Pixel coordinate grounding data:
::::
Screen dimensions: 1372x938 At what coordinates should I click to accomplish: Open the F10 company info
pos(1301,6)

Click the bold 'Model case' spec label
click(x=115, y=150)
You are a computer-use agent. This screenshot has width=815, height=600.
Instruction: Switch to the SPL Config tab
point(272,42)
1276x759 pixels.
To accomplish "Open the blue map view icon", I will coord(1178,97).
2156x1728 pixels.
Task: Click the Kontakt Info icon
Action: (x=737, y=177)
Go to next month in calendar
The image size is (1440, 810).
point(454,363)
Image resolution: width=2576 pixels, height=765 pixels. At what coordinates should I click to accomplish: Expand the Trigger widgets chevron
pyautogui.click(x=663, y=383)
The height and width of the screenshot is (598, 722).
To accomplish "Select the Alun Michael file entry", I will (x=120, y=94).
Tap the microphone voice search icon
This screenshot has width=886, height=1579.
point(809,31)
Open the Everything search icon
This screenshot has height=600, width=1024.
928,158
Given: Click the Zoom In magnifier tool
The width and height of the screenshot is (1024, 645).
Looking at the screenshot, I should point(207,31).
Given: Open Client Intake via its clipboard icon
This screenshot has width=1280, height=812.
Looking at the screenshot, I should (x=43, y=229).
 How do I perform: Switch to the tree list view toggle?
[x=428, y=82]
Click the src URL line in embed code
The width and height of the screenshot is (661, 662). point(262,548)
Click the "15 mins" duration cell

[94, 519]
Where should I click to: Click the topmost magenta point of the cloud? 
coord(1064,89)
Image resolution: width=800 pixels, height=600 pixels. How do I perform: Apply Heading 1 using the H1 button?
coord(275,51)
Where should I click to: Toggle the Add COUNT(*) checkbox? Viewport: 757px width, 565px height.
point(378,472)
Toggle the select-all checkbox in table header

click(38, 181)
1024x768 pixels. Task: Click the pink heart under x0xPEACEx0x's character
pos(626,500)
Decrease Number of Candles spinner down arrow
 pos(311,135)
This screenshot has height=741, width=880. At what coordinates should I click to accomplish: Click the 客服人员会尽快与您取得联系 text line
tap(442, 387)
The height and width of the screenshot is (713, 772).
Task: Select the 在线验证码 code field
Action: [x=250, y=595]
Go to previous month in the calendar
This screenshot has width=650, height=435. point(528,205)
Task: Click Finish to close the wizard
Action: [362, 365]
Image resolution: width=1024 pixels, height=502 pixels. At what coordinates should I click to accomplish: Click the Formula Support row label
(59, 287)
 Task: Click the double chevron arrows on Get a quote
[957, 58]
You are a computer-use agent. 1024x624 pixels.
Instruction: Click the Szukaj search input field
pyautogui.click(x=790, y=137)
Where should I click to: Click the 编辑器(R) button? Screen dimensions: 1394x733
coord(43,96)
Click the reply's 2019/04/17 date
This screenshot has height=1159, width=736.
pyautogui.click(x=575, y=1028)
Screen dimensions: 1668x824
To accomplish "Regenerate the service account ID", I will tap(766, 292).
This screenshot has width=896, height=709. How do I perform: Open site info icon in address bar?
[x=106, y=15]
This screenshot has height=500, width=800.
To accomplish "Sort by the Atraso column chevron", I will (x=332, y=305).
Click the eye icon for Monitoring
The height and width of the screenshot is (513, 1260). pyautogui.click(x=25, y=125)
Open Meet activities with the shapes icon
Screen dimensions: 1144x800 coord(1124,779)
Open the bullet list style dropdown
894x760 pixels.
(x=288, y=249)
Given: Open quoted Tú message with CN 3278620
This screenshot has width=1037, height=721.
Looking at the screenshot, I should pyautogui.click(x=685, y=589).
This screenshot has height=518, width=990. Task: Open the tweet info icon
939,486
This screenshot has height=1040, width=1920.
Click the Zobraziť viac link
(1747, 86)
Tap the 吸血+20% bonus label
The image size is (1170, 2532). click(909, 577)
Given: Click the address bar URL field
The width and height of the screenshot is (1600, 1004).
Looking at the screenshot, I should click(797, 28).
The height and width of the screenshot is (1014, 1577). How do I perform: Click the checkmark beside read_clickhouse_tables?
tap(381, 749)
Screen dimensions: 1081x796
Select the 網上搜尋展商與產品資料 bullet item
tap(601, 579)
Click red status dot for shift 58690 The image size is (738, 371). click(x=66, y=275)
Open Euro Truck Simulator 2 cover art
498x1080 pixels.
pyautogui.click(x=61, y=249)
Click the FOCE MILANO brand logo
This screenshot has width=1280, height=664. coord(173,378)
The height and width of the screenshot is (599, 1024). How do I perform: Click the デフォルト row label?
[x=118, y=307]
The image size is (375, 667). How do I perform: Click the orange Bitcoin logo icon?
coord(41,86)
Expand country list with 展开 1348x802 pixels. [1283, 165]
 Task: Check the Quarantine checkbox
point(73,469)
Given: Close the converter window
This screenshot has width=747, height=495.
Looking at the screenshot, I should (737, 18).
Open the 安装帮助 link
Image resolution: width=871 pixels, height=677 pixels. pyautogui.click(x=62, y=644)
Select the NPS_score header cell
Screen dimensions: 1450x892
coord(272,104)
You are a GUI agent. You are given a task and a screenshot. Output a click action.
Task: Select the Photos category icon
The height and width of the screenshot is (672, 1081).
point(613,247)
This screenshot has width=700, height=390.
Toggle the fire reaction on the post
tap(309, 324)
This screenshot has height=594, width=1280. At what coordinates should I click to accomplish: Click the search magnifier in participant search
::::
Take the entries above and copy out all lines with the string "computer".

Reply:
You are a computer-use agent. This screenshot has width=815, height=600.
You are a computer-use agent. 1024x624 pixels.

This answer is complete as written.